Entities that are considered “reporting platform operators” under DAC 7 are subject to the due diligence and reporting rules, as well as certain registration requirements in the case of non-EU digital platform operators. For example, platform operators must identify sellers, collect and verify information on platform sellers, with the information then reported to the tax authorities in the EU member state in which the platform operator is resident or registered. Penalties apply for failure to comply with the regime.

General Tax Law

Several changes are made to the GTL as part of the transposition of DAC 7 into Spanish law:

  • As from 1 January 2024, Spain’s tax authorities will be able to carry out joint coordinated audits with other countries within the scope of mutual assistance. The rules of both countries will apply in joint audits although the power of Spain’s authorities will be limited by domestic rules.
  • The rules governing limited tax audit procedures are revised to allow the Spanish tax authorities to review official accounting information to verify that it matches the information in the authorities’ possession (previously, the tax authorities were not permitted to review any official accounting information in limited tax audits). In addition, the Spanish tax authorities can request information from third parties, conduct site audits and review documentation at the taxpayer’s premises.
  • A single system to correct a self-assessment is introduced to simplify the process for taxpayers, i.e., a taxpayer may amend or complete a previously submitted self-assessment, regardless of the results of the amended/completed changes, without having to wait for an administrative resolution. Previously, taxpayers wishing to amend a self-assessment had to follow different procedures depending on the outcome of a voluntary regularisation. For example, a “complementary self-assessment” had to be used where the regularisation meant a higher tax payment or a lower refund, but if the regularisation resulted in a lower amount of tax due or a higher refund, the taxpayer had to file a writ explaining the circumstances and requesting that the tax authorities rectify the assessment, which required their specific approval.
  • As from 1 January 2023, financial institutions that are required to communicate information on the tax residence of individuals must inform those persons that their information will be shared with the Spanish tax authorities and exchanged with other EU member states or a third country.   The notification must give the individual sufficient time to exercise the right to protect their personal data, and before the information is compiled and submitted to the tax authorities.

Corporate tax law

The rules on the deduction of interest expense are revised. Since 2015, the deductibility of net financial expenses in Spain has been limited to 30% of the company’s operating profit ("tax EBITDA"), up to the de minimis threshold of EUR 1 million. As from 1 January 2024, tax EBITDA will not include income, expenses or revenue that has not been included in the corporate taxable base (e.g., where an expense is excluded from the taxable base under other provisions in the corporate tax law).

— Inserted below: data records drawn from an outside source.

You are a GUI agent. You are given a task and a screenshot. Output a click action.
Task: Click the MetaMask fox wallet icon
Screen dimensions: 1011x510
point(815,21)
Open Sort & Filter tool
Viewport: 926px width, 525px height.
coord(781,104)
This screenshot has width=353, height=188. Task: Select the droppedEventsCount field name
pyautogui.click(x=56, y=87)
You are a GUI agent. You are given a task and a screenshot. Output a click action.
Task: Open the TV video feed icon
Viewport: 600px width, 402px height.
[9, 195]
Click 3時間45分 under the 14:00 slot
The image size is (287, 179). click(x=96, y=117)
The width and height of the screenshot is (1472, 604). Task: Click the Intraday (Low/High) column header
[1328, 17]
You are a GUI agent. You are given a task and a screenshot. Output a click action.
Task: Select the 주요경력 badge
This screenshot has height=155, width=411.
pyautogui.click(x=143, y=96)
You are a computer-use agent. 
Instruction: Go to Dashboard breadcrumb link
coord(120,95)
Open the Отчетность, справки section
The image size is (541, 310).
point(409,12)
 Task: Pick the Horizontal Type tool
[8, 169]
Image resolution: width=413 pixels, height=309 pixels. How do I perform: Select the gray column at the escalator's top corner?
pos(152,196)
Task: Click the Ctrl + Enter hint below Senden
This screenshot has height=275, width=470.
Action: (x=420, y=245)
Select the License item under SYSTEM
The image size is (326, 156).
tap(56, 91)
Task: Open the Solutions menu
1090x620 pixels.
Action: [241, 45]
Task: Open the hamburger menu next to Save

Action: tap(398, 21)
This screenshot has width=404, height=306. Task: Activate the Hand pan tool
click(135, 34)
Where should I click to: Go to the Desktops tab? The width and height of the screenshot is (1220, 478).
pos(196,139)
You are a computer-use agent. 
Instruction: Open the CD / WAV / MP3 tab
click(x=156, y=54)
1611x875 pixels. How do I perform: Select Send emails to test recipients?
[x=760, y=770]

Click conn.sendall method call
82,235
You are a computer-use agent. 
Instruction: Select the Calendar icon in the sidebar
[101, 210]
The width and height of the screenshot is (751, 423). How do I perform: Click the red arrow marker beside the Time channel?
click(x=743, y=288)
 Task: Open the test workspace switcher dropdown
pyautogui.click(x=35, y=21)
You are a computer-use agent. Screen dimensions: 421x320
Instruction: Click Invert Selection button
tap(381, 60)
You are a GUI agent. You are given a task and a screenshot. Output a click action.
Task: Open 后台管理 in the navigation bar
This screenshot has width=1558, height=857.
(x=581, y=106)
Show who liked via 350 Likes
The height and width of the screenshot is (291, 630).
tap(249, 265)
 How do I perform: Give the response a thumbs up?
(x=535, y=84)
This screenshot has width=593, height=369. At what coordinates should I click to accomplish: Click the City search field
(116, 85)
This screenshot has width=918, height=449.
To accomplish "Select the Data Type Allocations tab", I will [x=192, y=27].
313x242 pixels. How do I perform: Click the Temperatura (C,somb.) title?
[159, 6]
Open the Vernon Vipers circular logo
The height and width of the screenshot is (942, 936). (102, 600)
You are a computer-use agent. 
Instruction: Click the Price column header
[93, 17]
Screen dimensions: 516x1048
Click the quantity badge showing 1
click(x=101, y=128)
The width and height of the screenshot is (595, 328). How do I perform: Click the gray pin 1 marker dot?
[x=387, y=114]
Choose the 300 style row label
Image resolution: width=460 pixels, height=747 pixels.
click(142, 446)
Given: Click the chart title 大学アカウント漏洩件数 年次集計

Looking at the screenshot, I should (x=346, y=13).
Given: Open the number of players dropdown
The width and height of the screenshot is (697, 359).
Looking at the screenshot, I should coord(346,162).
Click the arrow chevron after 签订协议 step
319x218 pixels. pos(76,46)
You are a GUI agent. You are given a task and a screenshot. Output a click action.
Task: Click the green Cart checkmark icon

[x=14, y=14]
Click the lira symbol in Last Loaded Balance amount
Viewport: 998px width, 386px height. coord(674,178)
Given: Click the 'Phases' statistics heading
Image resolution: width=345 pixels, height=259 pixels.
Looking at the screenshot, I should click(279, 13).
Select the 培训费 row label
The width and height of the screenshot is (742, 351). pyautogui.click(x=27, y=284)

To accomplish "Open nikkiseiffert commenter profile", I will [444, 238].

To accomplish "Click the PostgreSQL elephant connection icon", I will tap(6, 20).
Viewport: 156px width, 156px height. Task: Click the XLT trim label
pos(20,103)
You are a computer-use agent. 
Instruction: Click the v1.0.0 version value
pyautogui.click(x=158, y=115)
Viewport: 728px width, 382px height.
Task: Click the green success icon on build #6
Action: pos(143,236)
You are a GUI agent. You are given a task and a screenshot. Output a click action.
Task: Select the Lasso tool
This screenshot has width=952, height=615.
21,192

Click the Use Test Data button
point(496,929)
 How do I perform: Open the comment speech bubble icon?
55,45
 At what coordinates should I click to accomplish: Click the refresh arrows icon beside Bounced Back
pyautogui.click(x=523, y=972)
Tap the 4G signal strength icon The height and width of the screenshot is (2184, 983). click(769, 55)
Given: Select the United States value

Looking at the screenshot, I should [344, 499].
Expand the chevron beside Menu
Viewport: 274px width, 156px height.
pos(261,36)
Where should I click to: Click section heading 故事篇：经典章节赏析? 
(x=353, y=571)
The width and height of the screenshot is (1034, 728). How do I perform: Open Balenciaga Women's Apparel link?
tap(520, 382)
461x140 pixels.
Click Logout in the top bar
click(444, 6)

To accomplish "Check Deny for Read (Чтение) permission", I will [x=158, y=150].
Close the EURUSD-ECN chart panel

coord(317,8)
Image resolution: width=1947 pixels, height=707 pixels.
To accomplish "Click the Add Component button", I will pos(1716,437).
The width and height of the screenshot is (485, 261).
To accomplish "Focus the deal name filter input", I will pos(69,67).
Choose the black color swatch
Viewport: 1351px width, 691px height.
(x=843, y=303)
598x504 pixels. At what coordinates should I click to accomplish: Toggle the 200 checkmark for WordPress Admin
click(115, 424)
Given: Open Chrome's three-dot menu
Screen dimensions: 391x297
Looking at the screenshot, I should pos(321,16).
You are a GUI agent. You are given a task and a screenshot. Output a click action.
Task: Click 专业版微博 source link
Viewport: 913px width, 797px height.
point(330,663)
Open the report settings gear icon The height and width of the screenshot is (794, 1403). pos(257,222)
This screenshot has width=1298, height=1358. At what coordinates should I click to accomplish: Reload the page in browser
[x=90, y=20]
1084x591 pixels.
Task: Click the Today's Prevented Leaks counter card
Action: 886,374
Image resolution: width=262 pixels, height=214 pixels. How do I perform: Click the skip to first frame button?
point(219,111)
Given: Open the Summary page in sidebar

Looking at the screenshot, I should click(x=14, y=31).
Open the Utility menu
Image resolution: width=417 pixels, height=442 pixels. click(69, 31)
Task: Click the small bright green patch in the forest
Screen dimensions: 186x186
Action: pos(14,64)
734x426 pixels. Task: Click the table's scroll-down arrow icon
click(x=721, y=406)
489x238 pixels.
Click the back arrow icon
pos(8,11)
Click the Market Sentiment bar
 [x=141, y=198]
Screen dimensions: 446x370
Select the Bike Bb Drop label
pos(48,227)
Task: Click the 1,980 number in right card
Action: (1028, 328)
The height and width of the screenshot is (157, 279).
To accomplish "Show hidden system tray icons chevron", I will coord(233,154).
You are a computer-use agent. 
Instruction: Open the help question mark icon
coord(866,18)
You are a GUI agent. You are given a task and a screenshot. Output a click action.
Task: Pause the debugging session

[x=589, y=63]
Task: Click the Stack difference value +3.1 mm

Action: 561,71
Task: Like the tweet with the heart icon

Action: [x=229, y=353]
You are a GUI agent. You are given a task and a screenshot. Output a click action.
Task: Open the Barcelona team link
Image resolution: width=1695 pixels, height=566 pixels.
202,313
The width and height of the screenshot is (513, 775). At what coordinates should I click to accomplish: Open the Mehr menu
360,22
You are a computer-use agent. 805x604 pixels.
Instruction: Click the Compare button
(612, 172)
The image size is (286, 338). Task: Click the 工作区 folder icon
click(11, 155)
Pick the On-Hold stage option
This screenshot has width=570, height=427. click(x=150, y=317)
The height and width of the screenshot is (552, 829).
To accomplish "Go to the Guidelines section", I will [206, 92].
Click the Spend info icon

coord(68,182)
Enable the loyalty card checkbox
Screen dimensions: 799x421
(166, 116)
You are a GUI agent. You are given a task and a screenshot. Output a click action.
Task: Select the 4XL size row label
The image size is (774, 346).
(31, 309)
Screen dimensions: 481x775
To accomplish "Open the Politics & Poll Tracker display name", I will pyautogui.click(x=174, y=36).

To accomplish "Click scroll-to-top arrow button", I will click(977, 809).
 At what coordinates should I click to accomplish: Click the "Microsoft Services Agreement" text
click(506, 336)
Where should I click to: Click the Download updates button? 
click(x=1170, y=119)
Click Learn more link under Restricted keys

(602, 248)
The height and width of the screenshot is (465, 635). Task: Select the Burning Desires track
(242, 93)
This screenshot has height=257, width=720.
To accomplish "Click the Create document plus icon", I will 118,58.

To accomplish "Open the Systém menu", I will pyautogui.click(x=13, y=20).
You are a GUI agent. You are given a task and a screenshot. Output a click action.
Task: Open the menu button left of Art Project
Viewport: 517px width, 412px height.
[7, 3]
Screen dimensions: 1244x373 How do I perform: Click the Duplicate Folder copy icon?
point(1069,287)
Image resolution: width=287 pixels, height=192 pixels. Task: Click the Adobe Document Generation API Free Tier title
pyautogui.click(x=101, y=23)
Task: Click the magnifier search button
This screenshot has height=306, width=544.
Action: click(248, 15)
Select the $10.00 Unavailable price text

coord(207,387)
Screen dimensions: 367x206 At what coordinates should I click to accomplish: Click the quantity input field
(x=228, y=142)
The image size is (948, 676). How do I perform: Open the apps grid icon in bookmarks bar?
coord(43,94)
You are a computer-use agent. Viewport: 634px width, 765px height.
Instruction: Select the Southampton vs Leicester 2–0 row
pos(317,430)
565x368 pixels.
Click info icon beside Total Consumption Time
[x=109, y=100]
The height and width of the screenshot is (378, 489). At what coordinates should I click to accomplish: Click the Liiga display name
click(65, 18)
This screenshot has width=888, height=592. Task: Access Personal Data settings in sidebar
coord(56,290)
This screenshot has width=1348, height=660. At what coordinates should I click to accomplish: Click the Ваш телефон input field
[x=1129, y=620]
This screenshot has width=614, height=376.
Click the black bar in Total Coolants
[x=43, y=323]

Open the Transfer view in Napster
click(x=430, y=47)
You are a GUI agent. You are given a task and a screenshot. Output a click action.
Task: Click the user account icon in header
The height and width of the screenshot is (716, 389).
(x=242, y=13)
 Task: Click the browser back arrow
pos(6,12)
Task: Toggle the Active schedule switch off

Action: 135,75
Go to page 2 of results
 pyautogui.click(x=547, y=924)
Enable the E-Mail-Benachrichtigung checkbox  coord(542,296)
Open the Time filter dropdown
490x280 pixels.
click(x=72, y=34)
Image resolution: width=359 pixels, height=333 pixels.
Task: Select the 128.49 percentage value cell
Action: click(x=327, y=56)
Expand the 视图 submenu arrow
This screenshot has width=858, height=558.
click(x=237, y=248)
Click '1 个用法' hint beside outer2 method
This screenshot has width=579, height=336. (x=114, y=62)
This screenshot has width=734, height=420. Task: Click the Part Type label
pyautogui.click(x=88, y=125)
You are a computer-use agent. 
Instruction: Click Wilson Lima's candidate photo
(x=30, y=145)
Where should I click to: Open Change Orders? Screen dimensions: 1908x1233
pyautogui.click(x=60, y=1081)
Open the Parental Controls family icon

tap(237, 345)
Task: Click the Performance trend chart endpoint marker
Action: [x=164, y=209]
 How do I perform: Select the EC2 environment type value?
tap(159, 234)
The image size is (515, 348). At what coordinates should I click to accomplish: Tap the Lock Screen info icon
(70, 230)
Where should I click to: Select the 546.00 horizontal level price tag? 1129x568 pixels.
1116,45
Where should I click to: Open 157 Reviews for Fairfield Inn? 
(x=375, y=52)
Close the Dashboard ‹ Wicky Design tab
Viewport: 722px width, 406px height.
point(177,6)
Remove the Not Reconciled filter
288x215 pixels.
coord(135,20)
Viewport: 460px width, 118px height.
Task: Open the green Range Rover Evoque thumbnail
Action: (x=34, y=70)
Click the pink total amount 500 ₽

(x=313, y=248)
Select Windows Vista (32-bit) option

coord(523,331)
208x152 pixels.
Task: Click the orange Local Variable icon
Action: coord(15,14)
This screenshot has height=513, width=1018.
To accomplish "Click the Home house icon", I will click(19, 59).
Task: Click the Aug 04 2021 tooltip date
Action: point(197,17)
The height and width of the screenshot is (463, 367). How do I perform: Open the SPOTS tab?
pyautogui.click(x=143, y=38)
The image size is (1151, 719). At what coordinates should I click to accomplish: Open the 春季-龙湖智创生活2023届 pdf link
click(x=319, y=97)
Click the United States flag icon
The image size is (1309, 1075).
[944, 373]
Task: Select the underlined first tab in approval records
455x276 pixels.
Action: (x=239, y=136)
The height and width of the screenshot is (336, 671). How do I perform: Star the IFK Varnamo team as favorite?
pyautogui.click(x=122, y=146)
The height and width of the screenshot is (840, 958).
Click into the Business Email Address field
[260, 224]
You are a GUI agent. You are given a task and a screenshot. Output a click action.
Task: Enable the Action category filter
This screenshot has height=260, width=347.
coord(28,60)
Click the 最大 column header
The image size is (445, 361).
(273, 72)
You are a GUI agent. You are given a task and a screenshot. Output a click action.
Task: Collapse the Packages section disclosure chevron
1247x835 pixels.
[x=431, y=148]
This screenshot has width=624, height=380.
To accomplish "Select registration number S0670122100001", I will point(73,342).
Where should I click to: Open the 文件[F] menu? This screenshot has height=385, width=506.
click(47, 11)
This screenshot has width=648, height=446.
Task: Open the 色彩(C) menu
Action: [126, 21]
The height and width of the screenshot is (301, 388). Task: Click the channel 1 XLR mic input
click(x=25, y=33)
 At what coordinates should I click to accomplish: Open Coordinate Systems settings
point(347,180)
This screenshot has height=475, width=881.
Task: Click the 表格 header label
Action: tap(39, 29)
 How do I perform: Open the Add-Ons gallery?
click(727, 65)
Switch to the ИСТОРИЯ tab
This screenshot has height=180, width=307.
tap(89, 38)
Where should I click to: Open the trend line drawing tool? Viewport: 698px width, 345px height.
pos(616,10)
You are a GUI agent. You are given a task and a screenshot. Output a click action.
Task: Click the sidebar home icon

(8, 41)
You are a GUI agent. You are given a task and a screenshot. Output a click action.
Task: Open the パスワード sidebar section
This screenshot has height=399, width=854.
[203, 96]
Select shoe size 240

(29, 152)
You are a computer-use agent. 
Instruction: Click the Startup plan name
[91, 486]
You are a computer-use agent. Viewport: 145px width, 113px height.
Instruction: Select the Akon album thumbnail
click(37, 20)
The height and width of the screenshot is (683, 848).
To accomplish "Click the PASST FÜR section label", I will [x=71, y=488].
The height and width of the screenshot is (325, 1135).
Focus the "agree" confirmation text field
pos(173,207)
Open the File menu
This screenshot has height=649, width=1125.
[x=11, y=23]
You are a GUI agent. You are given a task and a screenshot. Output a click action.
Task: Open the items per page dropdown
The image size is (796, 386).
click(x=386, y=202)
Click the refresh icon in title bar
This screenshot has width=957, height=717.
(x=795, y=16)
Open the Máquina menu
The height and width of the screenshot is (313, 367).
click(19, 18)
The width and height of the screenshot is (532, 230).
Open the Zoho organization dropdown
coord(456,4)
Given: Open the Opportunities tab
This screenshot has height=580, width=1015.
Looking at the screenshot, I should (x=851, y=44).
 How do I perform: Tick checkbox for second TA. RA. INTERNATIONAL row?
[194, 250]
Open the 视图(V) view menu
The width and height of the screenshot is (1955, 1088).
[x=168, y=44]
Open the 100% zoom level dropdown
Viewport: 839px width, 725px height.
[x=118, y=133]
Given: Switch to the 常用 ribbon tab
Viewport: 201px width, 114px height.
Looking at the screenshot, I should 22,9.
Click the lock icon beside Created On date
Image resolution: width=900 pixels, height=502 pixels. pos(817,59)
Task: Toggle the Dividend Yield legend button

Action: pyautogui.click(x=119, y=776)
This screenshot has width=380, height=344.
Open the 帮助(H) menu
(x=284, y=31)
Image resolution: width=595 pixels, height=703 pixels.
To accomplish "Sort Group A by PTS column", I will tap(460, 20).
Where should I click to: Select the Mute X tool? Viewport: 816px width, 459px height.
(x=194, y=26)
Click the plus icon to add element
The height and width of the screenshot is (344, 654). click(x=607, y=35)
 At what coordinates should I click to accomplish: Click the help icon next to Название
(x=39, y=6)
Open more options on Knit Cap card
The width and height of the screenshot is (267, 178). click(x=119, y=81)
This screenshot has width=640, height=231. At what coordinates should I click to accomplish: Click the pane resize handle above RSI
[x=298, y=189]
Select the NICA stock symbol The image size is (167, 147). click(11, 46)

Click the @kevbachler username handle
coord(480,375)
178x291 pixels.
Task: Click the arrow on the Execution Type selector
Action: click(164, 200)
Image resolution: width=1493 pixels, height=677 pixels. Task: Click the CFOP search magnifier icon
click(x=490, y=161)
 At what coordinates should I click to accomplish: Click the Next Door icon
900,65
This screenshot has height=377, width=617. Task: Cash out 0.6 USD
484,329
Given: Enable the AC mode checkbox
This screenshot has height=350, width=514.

For practical purposes, the new rules do not change the application of the interest deduction limitation in Spain since income or expense that is considered nonchargeable or non-deductible already may not be taken into account when calculating the 30% limitation. In addition, in principle, income or expense from a permanent establishment outside Spain will not have to be taken into account for purposes of the tax EBITDA of the Spanish head office when such income/expense is considered exempt/non-deductible.

VAT and import regime

The following changes are made to the VAT rules:

  • Financial services rendered in B2B transactions are now outside the scope of application of the use and enjoyment rule, but this rule continues to apply in B2C transactions (see article in this issue).
  • The removal of goods from a VAT non-customs deposit is considered a transaction assimilated to an import, rather than an import of goods in order to facilitate the assessment of these transactions.
  • The import regime for e-commerce is modified to allow entrepreneurs and professionals with activities in the Canary Islands, Ceuta or Melilla to be part of the regime without having a fiscal representative established in the EU.